» **Brief**
Reproduce the following material line for line, leaving every character unchanged.

── Data shown

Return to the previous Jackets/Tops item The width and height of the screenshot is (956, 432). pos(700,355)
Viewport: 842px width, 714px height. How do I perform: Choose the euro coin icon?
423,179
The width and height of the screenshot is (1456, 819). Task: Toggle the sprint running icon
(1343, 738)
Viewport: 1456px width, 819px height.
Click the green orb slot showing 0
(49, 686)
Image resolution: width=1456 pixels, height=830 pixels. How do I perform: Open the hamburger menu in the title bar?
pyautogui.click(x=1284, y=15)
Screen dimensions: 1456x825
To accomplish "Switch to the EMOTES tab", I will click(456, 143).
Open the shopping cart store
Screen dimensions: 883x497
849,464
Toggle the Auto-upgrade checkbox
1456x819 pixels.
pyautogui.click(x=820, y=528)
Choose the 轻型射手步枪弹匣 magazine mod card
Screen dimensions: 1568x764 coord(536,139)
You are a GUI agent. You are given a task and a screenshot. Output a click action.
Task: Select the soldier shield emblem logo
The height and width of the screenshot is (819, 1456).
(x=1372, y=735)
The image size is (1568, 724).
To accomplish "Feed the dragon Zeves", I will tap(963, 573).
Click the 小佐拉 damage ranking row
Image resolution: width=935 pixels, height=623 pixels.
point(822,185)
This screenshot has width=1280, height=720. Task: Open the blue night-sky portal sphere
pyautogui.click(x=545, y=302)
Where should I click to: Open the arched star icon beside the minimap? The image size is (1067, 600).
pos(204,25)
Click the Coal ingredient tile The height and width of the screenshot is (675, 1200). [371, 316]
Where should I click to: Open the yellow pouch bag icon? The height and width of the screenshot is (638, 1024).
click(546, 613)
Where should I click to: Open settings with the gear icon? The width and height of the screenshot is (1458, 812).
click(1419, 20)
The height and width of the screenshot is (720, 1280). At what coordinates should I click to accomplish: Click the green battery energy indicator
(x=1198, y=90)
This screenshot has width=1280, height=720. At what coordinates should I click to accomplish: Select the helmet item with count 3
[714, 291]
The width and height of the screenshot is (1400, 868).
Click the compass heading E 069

────

» **Solution to the problem**
Return to the previous Jackets/Tops item The width and height of the screenshot is (956, 432). pos(700,355)
Viewport: 842px width, 714px height. How do I perform: Choose the euro coin icon?
423,179
The width and height of the screenshot is (1456, 819). Task: Toggle the sprint running icon
(1343, 738)
Viewport: 1456px width, 819px height.
Click the green orb slot showing 0
(49, 686)
Image resolution: width=1456 pixels, height=830 pixels. How do I perform: Open the hamburger menu in the title bar?
pyautogui.click(x=1284, y=15)
Screen dimensions: 1456x825
To accomplish "Switch to the EMOTES tab", I will click(456, 143).
Open the shopping cart store
Screen dimensions: 883x497
849,464
Toggle the Auto-upgrade checkbox
1456x819 pixels.
pyautogui.click(x=820, y=528)
Choose the 轻型射手步枪弹匣 magazine mod card
Screen dimensions: 1568x764 coord(536,139)
You are a GUI agent. You are given a task and a screenshot. Output a click action.
Task: Select the soldier shield emblem logo
The height and width of the screenshot is (819, 1456).
(x=1372, y=735)
The image size is (1568, 724).
To accomplish "Feed the dragon Zeves", I will tap(963, 573).
Click the 小佐拉 damage ranking row
Image resolution: width=935 pixels, height=623 pixels.
point(822,185)
This screenshot has width=1280, height=720. Task: Open the blue night-sky portal sphere
pyautogui.click(x=545, y=302)
Where should I click to: Open the arched star icon beside the minimap? The image size is (1067, 600).
pos(204,25)
Click the Coal ingredient tile The height and width of the screenshot is (675, 1200). [371, 316]
Where should I click to: Open the yellow pouch bag icon? The height and width of the screenshot is (638, 1024).
click(546, 613)
Where should I click to: Open settings with the gear icon? The width and height of the screenshot is (1458, 812).
click(1419, 20)
The height and width of the screenshot is (720, 1280). At what coordinates should I click to accomplish: Click the green battery energy indicator
(x=1198, y=90)
This screenshot has width=1280, height=720. At what coordinates should I click to accomplish: Select the helmet item with count 3
[714, 291]
The width and height of the screenshot is (1400, 868).
Click the compass heading E 069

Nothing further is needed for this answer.